The nation’s homeless could be housed for $10 billion a year, less than the price of one aircraft carrier.
Washington, Ward 1 – “I wanna know where the $2.5 million is – that’s my reaction.” Muhsin Boe Luther Umar — or as we call him, Uncle Boe — throws his hands up and shakes his head. In his role as both Resident Council President at Garfield Terrace and D.C. Advisory Neighborhood Commission (ANC) 1B03 Member, he’s had more than his fair share of dealings with D.C. Housing Authority (DCHA). So I had asked him what his reaction was upon hearing about the recent audit of three DCHA contracts, which found nearly $1.4 million in wasted funds.
“You’re talking $1.4, I’m talking about $2.5 million spent on one senior housing building,” he says. Back in 2018, D.C. is said to have spent $2.5 million on “weatherizing” improvements for Garfield Terrace, “$975,000 spent to keep the roof from leaking – it’s still leaking,” Boe says, pointing to the water stains on the ceiling. He went on:
That money was supposed to put new light fixtures in the building, which you don’t see. That money was supposed to redo the rooftop area. It wasn’t done. And solar panels that don’t work. And if it’s working, where’s that money going? There’s a monthly payout for solar programs – so where is that money? Or if it don’t work, why doesn’t it work? Where is the money?”
We’re standing in the community room on the ninth floor of Garfield Terrace, a senior-citizen public housing building in D.C.’s Ward 1. Cans and boxes of non-perishable food sit ready to give out to residents. Art projects dot the tables and Boe buzzes from the newly painted kitchen to the seeding room to show me all the veggies, fruits and herbs getting ready for potting in the rooftop garden.
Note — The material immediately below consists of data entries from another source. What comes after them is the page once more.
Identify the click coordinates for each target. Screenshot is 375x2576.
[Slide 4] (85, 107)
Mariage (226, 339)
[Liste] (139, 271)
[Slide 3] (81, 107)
On either side of the community room, spring is budding and blooming – from strawberries to lemon cucumbers to a ridiculously delicious tasting salad he has me try, chuckling at my wide-eyed reaction.
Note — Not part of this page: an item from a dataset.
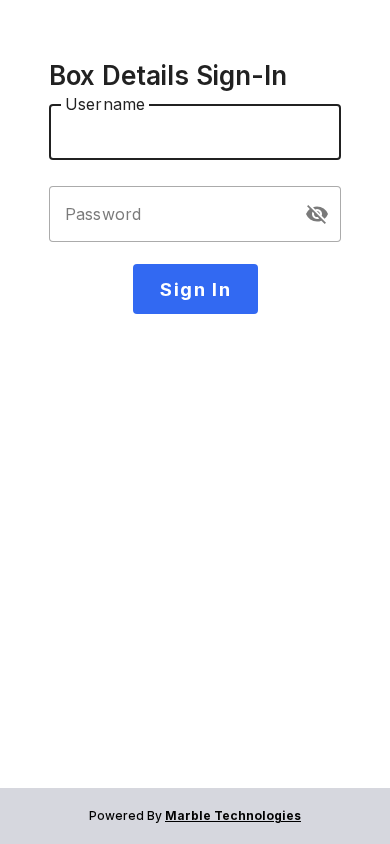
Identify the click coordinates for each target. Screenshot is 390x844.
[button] (317, 214)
The rooftop is one of Boe’s many projects, along with making benches out of discarded shipping pallets, fine-tuning and improving the outdoor wheelchair accessible garden and hangout spot, and putting together new ideas for arts and crafts that the seniors can do to keep up their mental and physical acuity.
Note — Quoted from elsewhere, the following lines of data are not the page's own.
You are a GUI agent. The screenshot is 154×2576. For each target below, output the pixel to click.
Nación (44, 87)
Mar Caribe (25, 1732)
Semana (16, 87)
There’s also the COAN program, or “Check On A Neighbor,” which started soon after the pandemic and works just how it sounds: neighbors checking on neighbors to make sure needs are met, that folks are doing okay and have the resources and information they need to stay safe and healthy. Furthermore, with collaborative community partnerships, Boe estimates that some 60,000 meals have been served at Garfield Terrace. “And we served meals every day,” he says. This was something that DCHA was supposed to have a handle on, Boe says, but ended up failing miserably at. “They contracted with a company named Terrific Inc., which falsified signatures, making millions of dollars saying that they were doing stuff that wasn’t being done,” he tells me. Terrific Inc. eventually left the building, but theirs is just one of the many stories and ways in which DCHA has battled Boe and his plans.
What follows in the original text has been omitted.